In 2018, she played Madame Oh in Mara Mattuschka's queer drama film Phaidros.

Mascara hosts different events, like Balls, LGBT parties or the annual drag competition for Miss Pride during Vienna Pride. She also co-hosted the After Show Talk Programme to the Eurovision Song Contest 2019 on ORF, the Austrian public service broadcaster.

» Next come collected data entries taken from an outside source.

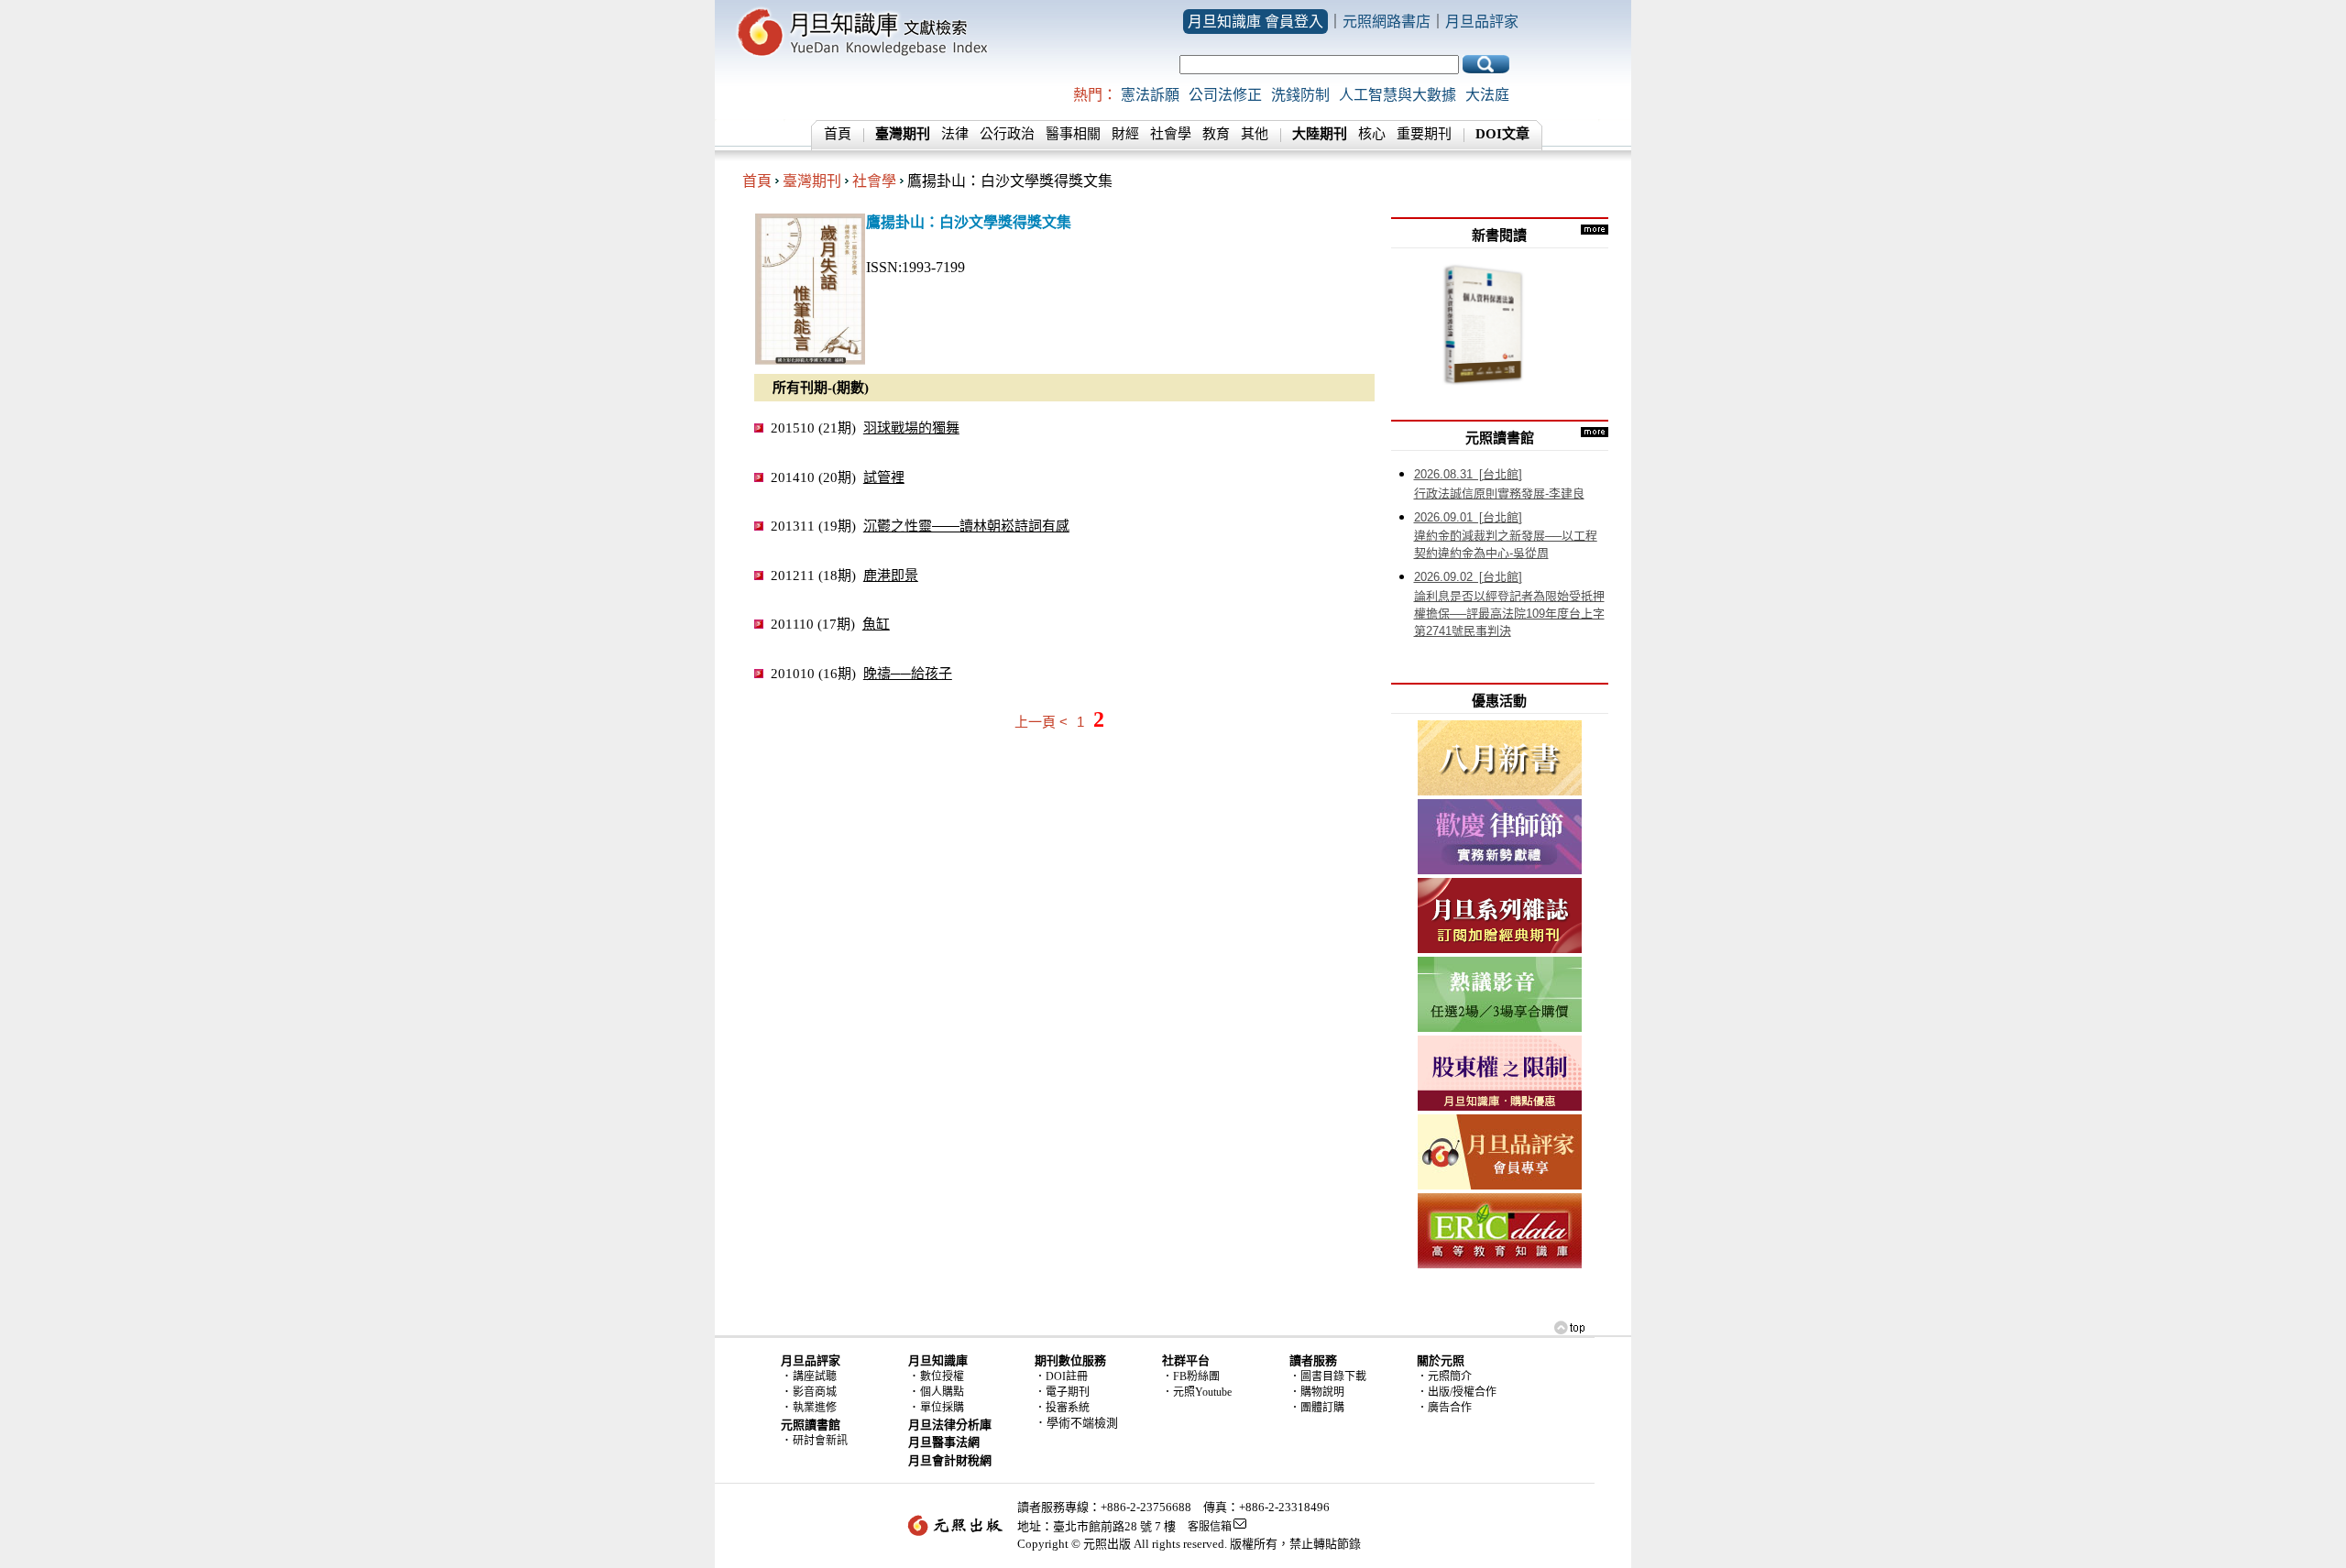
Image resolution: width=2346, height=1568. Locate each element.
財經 (1125, 133)
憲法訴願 (1150, 95)
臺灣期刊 (812, 181)
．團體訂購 (1316, 1407)
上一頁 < (1041, 721)
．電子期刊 (1062, 1392)
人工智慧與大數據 (1397, 95)
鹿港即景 (890, 575)
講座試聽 (815, 1376)
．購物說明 (1316, 1392)
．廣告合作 (1444, 1407)
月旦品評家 (1481, 21)
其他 (1254, 133)
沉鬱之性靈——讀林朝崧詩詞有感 (966, 525)
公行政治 (1007, 133)
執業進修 (815, 1407)
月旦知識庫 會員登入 (1255, 21)
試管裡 (883, 477)
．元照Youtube (1197, 1392)
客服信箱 (1210, 1526)
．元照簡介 (1444, 1376)
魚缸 (876, 623)
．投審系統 (1062, 1407)
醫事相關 (1073, 133)
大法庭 (1487, 95)
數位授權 (942, 1376)
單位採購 (942, 1407)
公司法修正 (1225, 95)
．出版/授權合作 (1456, 1392)
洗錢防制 (1300, 95)
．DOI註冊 (1061, 1376)
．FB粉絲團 (1191, 1376)
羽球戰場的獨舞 (911, 427)
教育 (1216, 133)
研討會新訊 (820, 1440)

She was also candidate in the 13th edition of Austria's Dancing Stars show, she was partnered with Dimitar Stefanin. Mascara is, after Courtney Act who took part in the Australian version of the show, only the second drag queen to compete in the BBC Worldwide's international Dancing with the Stars franchise. Despite high scores from the judges, she was eliminated in the second episode.